TEL AVIV, Oct 6: Violence boiled over in the West Bank city of Al Khalil on Saturday night as two Palestinian family members were shot dead, while Israel rebuffed a peace feeler from Syria.
The two Palestinians were shot dead as gunfights raged between Palestinians and Israeli soldiers, who had raided Arab-controlled neighbourhoods in the flashpoint city one day earlier.
A senior Israeli official dismissed the latest Syrian bid to resume peace talks as “nothing new”. The fresh fighting and acrimonious exchange with Syria came as Israel’s main ally Washington looked to calm the Middle East on the eve of its war against terror.

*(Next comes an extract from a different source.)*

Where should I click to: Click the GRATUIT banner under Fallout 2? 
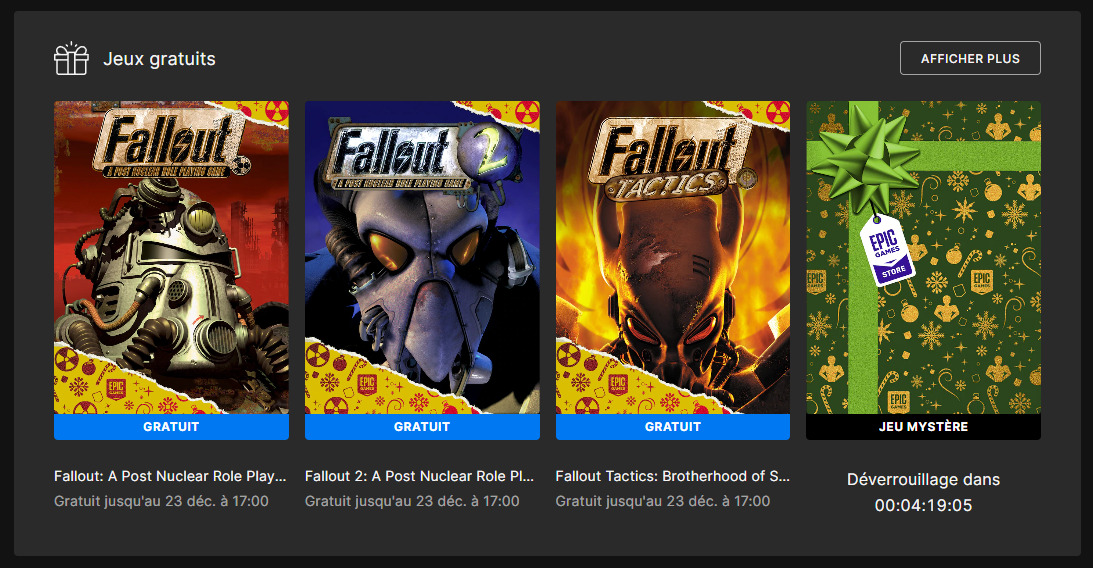click(x=422, y=427)
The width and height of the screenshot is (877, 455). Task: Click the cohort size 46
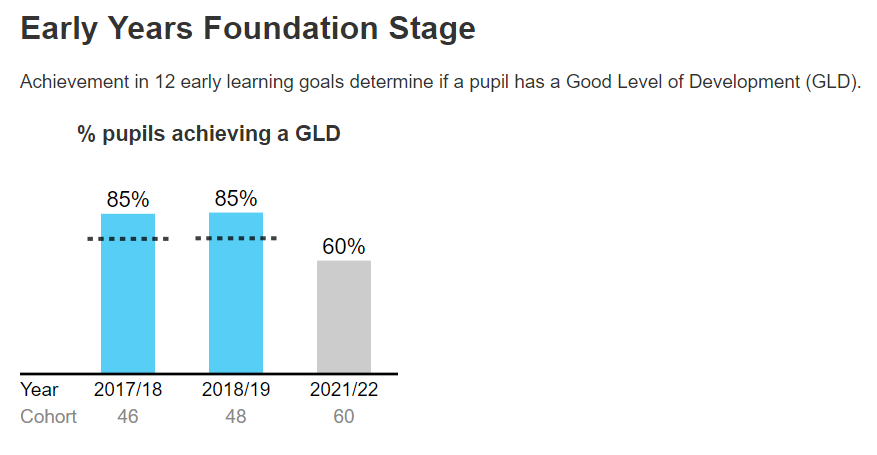pos(128,416)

Washington ripped Israeli Prime Minister Ariel Sharon on Friday for his derogatory comments regarding the US campaign to draw Arab and other Muslim nations into the alliance against Osama bin Laden.
Sharon offered a mea culpa to the White House later on Friday, expressing his “appreciation” for Israel’s special relationship with the United States.
Sharon had set the United States on notice on Thursday that Israel’s security would not be a casualty of Bush’s efforts to seek common cause with Arab states.
US Defence Secretary Donald Rumsfeld returned to Washington on Saturday after a four-day tour of the Middle East and Central Asia during which he alleviated Arab concerns, but did not obtain any open pledges of military backing.
Amjad al-Kawasmi, 22, was killed by an Israeli bullet while driving with his father close to the clashes between soldiers and Palestinian fighters.
A member of the same family, Hamzeh al-Kawasmi, 24, was shot dead in the same al-Sheikh neighbourhood, one of two Palestinian-controlled quarters raided by Israeli troops early on Friday morning, after gunmen shot two female Jewish pilgrims visiting for the holiday of Sukkot.
Five Palestinians were killed and 15 wounded in the dawn incursion. The death toll for the year-old Palestinian uprising now stands at 864, including 666 Palestinians and 175 Israelis.
Israeli Foreign Minister Shimon Peres called on Saturday for Palestinian leader Yasser Arafat to crack down once and for all on hardline groups, Hamas and Islamic Jihad, in a bid to save their tattered truce agreement. More than 40 people have been killed since the two leaders reached a ceasefire-consolidating deal.